Through a different project, we ran a digital co-design workshop focused on building a model for providing subsidies to vulnerable groups of citizens. 31 participants, from individual citizens to representatives of local and central government, CSOs and academia, pitched in through Zoom and Mural to ensure that we considered all angles. The initial model was developed by an external consultant based on desk research, but it was the co-design process that tweaked and finally validated it based on a varied set of perspectives that came together to give us the big picture.

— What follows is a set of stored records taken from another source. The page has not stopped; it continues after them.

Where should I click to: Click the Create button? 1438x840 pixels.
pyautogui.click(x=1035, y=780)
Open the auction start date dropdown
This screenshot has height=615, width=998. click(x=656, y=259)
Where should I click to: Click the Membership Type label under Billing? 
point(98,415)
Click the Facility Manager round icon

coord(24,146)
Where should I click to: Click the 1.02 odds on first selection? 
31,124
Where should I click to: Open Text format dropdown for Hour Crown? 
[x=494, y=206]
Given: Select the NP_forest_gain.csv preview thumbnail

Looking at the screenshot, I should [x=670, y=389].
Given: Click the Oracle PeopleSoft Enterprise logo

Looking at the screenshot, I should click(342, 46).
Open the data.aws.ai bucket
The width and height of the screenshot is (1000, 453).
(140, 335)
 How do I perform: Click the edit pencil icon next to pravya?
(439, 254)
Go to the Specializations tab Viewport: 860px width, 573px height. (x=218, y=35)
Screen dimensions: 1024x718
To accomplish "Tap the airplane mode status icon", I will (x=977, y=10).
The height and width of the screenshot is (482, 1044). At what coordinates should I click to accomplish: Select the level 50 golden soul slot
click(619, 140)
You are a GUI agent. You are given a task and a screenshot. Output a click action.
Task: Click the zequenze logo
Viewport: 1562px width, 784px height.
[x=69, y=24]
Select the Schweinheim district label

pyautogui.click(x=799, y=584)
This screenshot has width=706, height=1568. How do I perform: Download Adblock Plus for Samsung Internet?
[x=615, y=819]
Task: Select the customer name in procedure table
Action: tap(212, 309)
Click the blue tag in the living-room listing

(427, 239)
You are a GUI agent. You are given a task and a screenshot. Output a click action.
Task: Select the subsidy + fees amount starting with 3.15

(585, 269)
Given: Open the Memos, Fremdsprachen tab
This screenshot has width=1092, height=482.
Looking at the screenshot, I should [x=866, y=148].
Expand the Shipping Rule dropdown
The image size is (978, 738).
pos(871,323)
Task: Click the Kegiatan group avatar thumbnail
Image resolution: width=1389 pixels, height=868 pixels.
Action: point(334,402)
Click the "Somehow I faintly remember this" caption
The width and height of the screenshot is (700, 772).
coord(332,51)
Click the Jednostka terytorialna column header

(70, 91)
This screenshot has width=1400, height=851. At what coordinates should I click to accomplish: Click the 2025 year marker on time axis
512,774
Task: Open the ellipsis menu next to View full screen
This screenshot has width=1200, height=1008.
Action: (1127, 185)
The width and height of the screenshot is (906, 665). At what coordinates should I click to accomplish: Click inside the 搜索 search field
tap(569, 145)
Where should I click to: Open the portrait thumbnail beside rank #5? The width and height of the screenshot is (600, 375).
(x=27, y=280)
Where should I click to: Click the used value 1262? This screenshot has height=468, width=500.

We will be applying this methodology at a much larger scale in the process of developing North Macedonia’s first National Development Strategy. In a country where top-down decision-making has been the norm in governance, often being blamed for enabling corruption, co-design is a welcomed tool for increasing transparency, accountability and citizen participation in governance. While all designers can benefit from participatory design to produce better solutions, this way of working should be considered one of the cornerstones of good democratic governance.
The Future: System Transformation as Evolution
System transformation should not be just a dream or a destination. It should be an ongoing process. As societies evolve, so do their needs, wants and responsibilities. The most resilient systems are those that can quickly detect and respond to society’s needs. It follows that system transformation is not a one-time “project”, but rather a philosophy for building and maintaining resilient, sustainable societies that can keep learning, adapting and transforming in pursuit of increased prosperity. It is only when we think of systems that have been slow to adapt and have fallen far behind the needs of society that system transformation appears as single gargantuan task. When continuously put into practiced as a governance and development philosophy, it comes into clearer focus for what it really is: a continuous and essential process for supporting the evolution of societies towards a brighter future.